FTL: Faster Than Light heralds the Kickstarter age
Sick of coughing up for Kickstarter campaigns? Here's one that wants to give back. FTL: Faster Than Light is here and it only wants to love you and eat your life.
This is not the kind of experience that is green lit by investors. This is the type of game people only make for love, and that 9,818 gamers helped turn a passion project into a financially viable endeavour, and thereby brought FTL: Faster Than Light to all the rest of us, makes me happy to be a part of the machine.
Following Double Fine Adventure's astounding launch on Kickstarter, developers began to look at the crowdfunding platform in a whole new light. Although its viability as a total funding solution is yet to be demonstrated, Kickstarter has proven itself an effective marketing tool, profit maximising pre-order system, source of substantial amounts of cashmoney, and an excellent way for mid-level developers to demonstrate to potential investors that there is demand for a product.

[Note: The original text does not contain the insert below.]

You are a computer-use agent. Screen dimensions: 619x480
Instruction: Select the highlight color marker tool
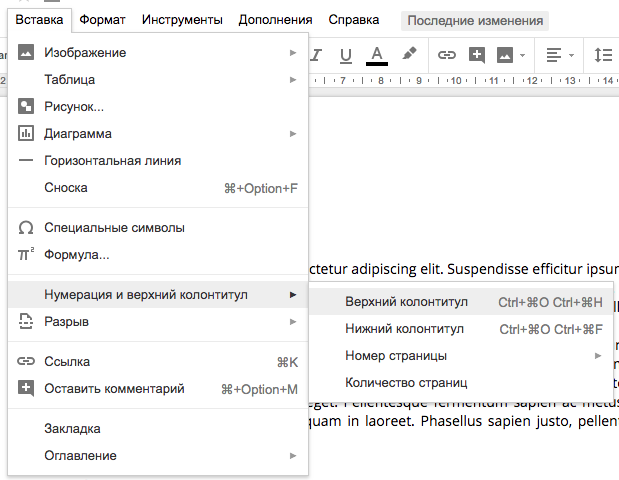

In the rush of Wasteland 2s, Project Eternitys and Planetary Annihilations it's easy to forget that Kickstarter, as the name suggests, was founded with the intention of helping small companies, start ups and indies get a leg up, thanks to the charitable attentions of backers who believe in an idea. Both approaches to crowdfunding seem valid, but in the sound and fury, smaller projects can be swallowed up.
FTL: Faster Than Light is not one of those. Launched just a few weeks after Double Fine Adventure and seeking a very modest $10,000, the sci-fi roguelike pulled in over $200,000, taking advantage of sudden, intense interest in crowdfunded games.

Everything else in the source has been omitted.